## MATERIAL TO PROCESS
--

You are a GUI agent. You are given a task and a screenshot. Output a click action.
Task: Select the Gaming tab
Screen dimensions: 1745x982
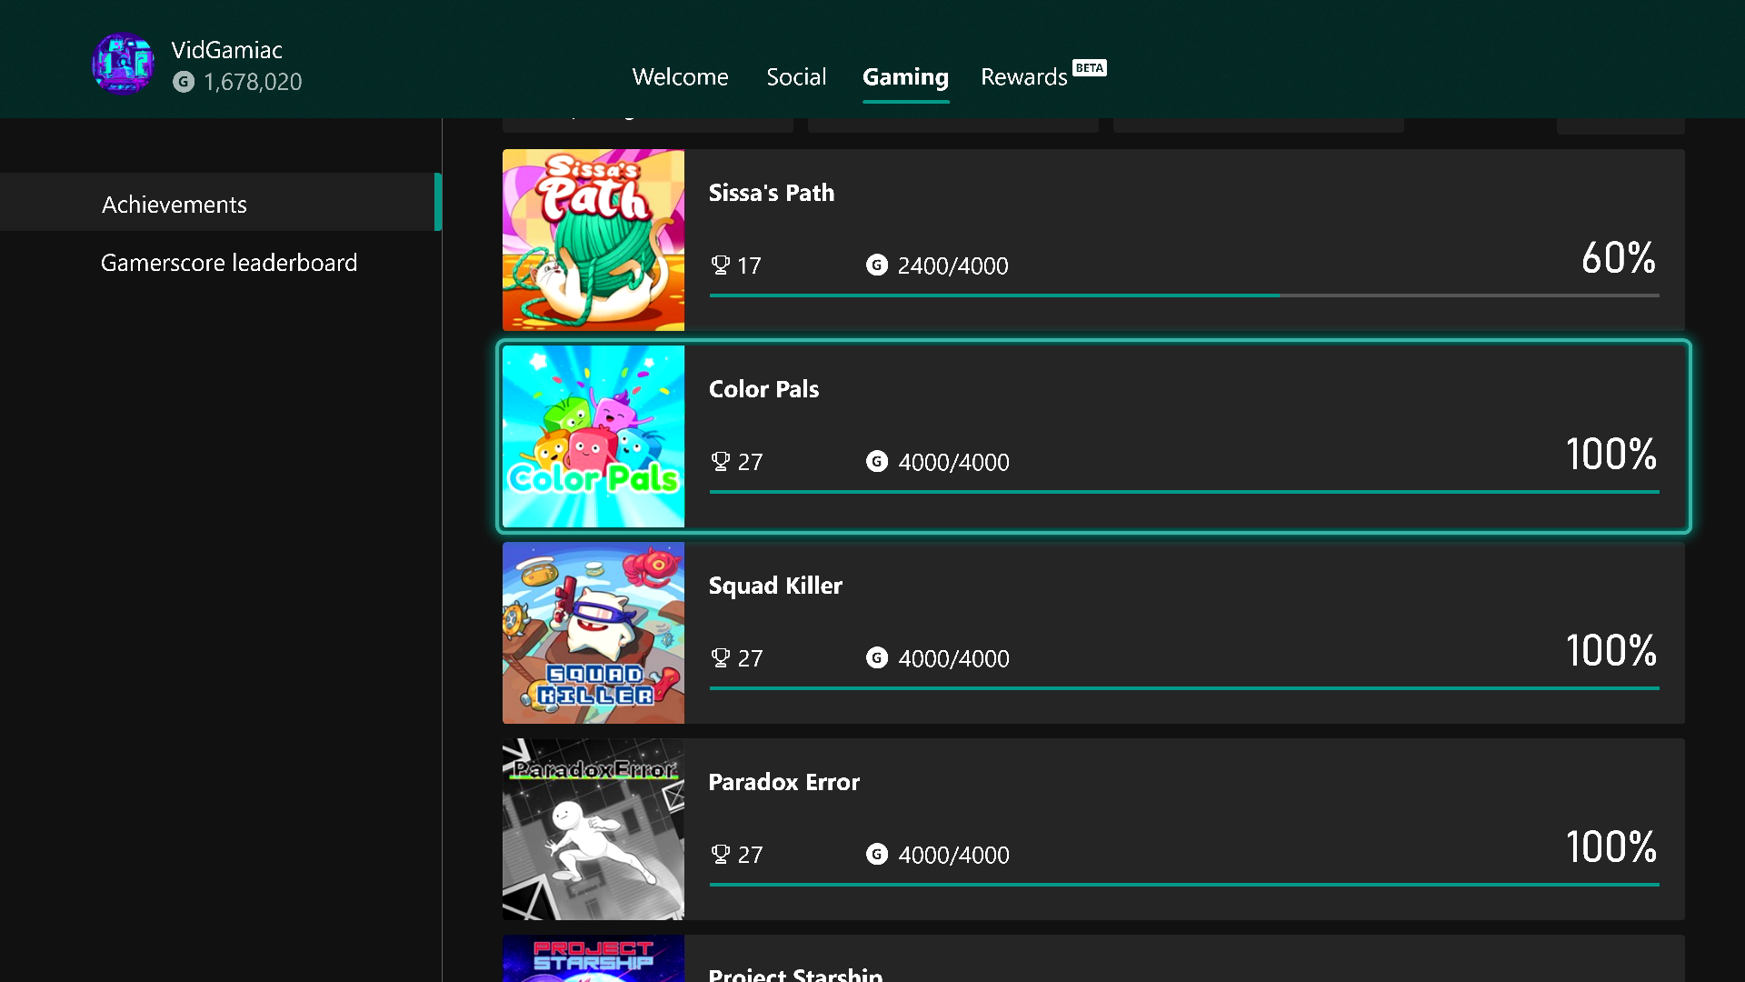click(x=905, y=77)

--

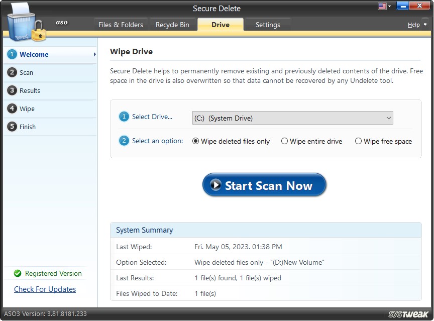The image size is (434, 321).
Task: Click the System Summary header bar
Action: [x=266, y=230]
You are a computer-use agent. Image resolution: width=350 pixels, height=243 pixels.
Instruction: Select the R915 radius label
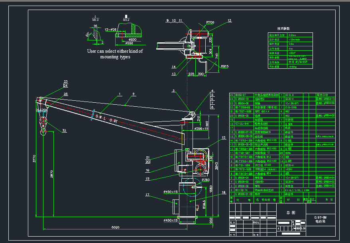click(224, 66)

--

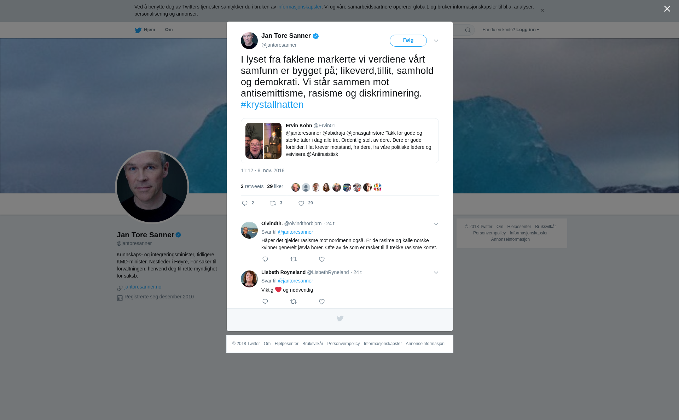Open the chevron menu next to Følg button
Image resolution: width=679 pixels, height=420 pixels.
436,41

--

## WRITTEN INSTRUCTION
Reproduce the lines beginning at the one that has "You are a GUI" and ending after the one that has "click(x=905, y=77)", and leave the pictures out.

## RESULT FOR THIS EXERCISE
You are a GUI agent. You are given a task and a screenshot. Output a click action.
Task: Select the Gaming tab
Screen dimensions: 1745x982
click(x=905, y=77)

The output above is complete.